Instructions:
1 – In the article about A.J. McKee, who did McKee beat in the cross-promotional fight on New Year's Eve in Saitama, Japan?
2 – Continue the article about A.J. McKee from its final sentence.

Text shown:
####################

When asked when he’d like to fight again, A.J. McKee wasted no time.

“Next month,” the Bellator MMA star said. And why not?

The lifelong Long Beach resident, on the heels of signing a contract extension with the fight promotion and being announced as one of eight participants in the $1 million Bellator Lightweight World Grand Prix, has one goal in mind in 2023.

“Another millie! You know what I’m after. I love cashing those million-dollar checks,” McKee said this week on the phone from London. “So I get another belt with everybody’s name on it. And another million dollars in the bank account.”

McKee spent nearly two years toiling through the 16-fighter Bellator Featherweight World Grand Prix, stopping all three opponents before winning $1 million and becoming the 145-pound champion with a first-round finish of Patricio Pitbull in the tournament final

In 2022, McKee suffered his first defeat and lost the title back to Pitbull, then moved up to the 155-pound division with decision victories over Spike Carlyle at Bellator 286 in October in his hometown and Rizin champion Robert de Souza in a cross-promotional fight New Year’s Eve in Saitama, Japan.

After returning home from Saitama and starting 2023 hitting the slopes for some snowboarding – “As soon as I got back, I unpacked and packed and went to the mountains for a couple of days” – McKee got back to business by brokering a contract extension with Bellator, the only fight promotion he has ever fought for since his professional debut at Bellator 136 in April 2015.

Not that McKee, who had one fight left on his deal, didn’t feel out other offers from the UFC and PFL. But the 27-year-old says his focus right now is less “chasing the clout” and more providing for his family.

“(Bellator) gave me an opportunity to go negotiate and get offers from other people. So I don’t know. I’m a loyal person, so we worked things out, you know?” McKee said. “I mean, I’m comfortable where I’m at, I don’t really need to go anywhere. And so until obviously maybe the UFC one day, you know, but at the moment I don’t feel the need to go anywhere. Especially with what they’re paying me because Bellator, they pay more than UFC. That’s no hidden secret.”

####################

Dataset section:

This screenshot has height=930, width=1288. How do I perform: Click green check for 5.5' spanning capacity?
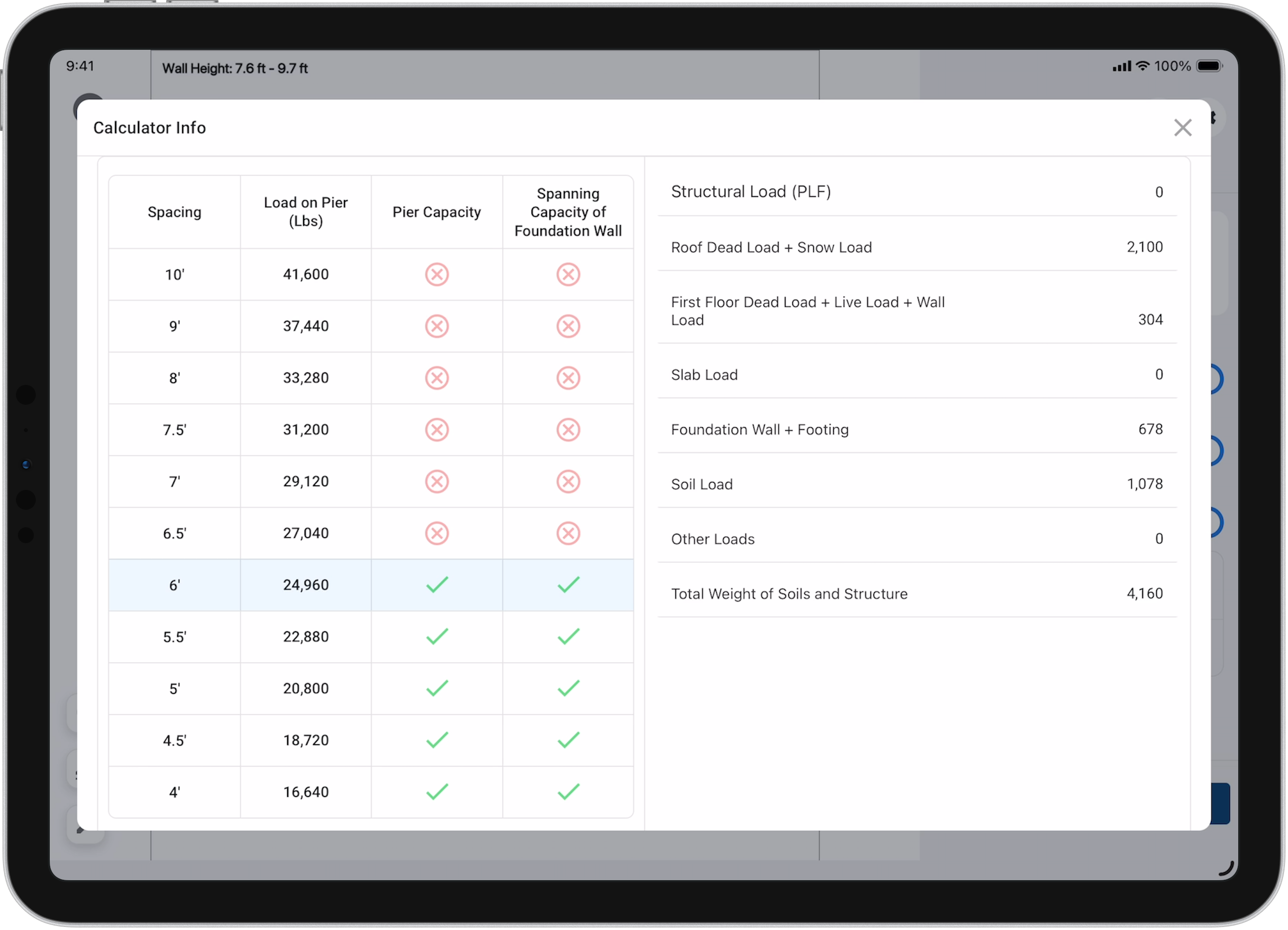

####################

Answers below:
1 – Rizin champion Robert de Souza

2 –
McKee’s next fight has not been announced, but it will be an opening-round grand prix bout against former champion Patricky Pitbull, Sidney Outlaw or Mansour Barnaoui. The first two bouts in the eight-fighter tournament will take place March 10 in San Jose with champion Usman Nurmagomedov taking on former UFC and WEC champion Benson Henderson in the Bellator 292 main event and Tofiq Musayev facing Alexander Shabliy.

While McKee says he would love to test himself against an MMA legend like Henderson – “I think stylistically that’s probably the most action-packed fight that Bellator could put together” – he understands the appeal for fighting the other Pitbull brother.

“I think just with the history and the chemistry, I think it would be a good fight to put on for the fans,” McKee said. “You know, just with the rivalry, the feud between his brother and I and that being unsettled, to “OK, now the big brother comes into play and you fight the big brother.’ Right?”

McKee concedes that he still has to get accustomed to fighting in a bigger weight class. After fighting at 145 pounds for seven years, the 5-foot-10 McKee says he felt the difference in the cage against stout 155-pounders like Carlyle and de Souza.

But he sees greener pastures in his future with Bellator, starting with the lightweight grand prix.

“Like any king, he travels around the world looking to conquer new land. So luckily, this land is still within our land and everything worked out,” McKee said.